That's why Robin Walsh is the pro. As she leads a Stanford Lively Arts workshop teaching Palo Alto teachers how to craft puppets, she chooses the eggplant -- and transforms it.

Before long, the aubergine is a regal purple head, its stem like a crown. Red and orange scarves become the puppet's robes. Walsh controls the puppet with one rod attached to the head and two in the corners of the scarves to make hands.

Gently, Walsh makes the puppet sway and glide. You know she's the one controlling it, but you find yourself following the eggplant as it gives a noble nod. The teachers watch silently.

"Music speaks to the heart.

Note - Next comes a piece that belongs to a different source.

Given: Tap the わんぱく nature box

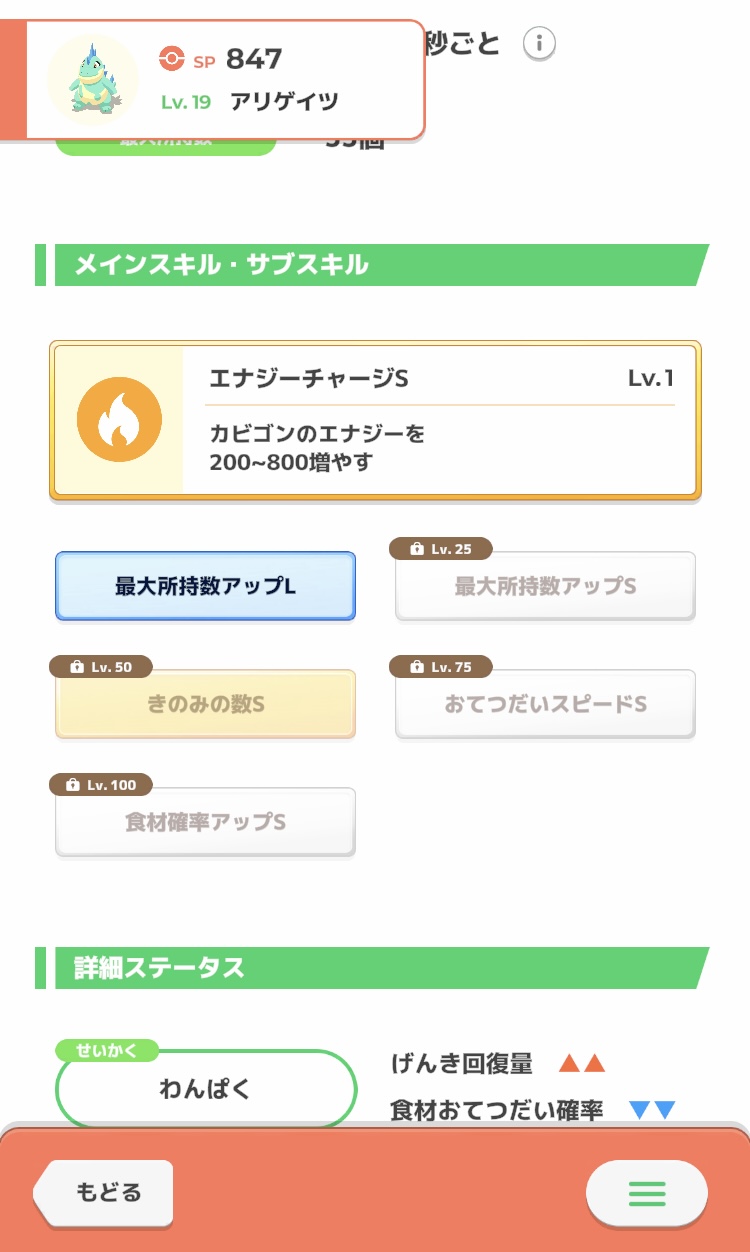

So do puppets," Walsh says. "You know it's not alive, but then it's looking at you. It's breathing. It's dancing."

Walsh's puppets will be dancing on the stage of Stanford's Dinkelspiel Auditorium later this month, woven into the dramatic music of Sergei Prokofiev's ballet "Romeo and Juliet." The performances will be part of "The Prokofiev Project," a Lively Arts festival of concerts and talks focused on the composer and pianist, running Nov. 12 through Nov. 15 on campus.

Walsh and fellow puppeteer Jesse Kingsley will perform with the Stanford Symphony Orchestra in a symphonic suite extracted from Prokofiev's three "Romeo and Juliet" suites. On Nov. 14, "Romeo and Juliet" is on the program with Prokofiev's Piano Concerto No. 2 in G Minor, op. 16, featuring pianist Alexander Toradze; and "May Night: Intermezzo from 'War and Peace.'"

The following day, the puppeteers and orchestra will again perform the "Romeo and Juliet" suite as a family matinee. (A special matinee on Nov. 13 for local teachers and students features the Gunn High School orchestra.)

Walsh, who is based in Los Angeles, came early to the Peninsula to lead the teachers' workshop. The goal behind these periodic Lively Arts workshops is to help teachers and students better understand and appreciate performances.

One thing audiences young and old might want to know in advance is that this "Romeo and Juliet" is not meant to be violent. As a Lively Arts teachers' guide puts it: "While this performance will follow the essential outlines of Shakespeare's play, representations of violence and death will be symbolic rather than literal, making use of fabric, color and movement." With puppets, Walsh says, conflict and even death can be safely played out.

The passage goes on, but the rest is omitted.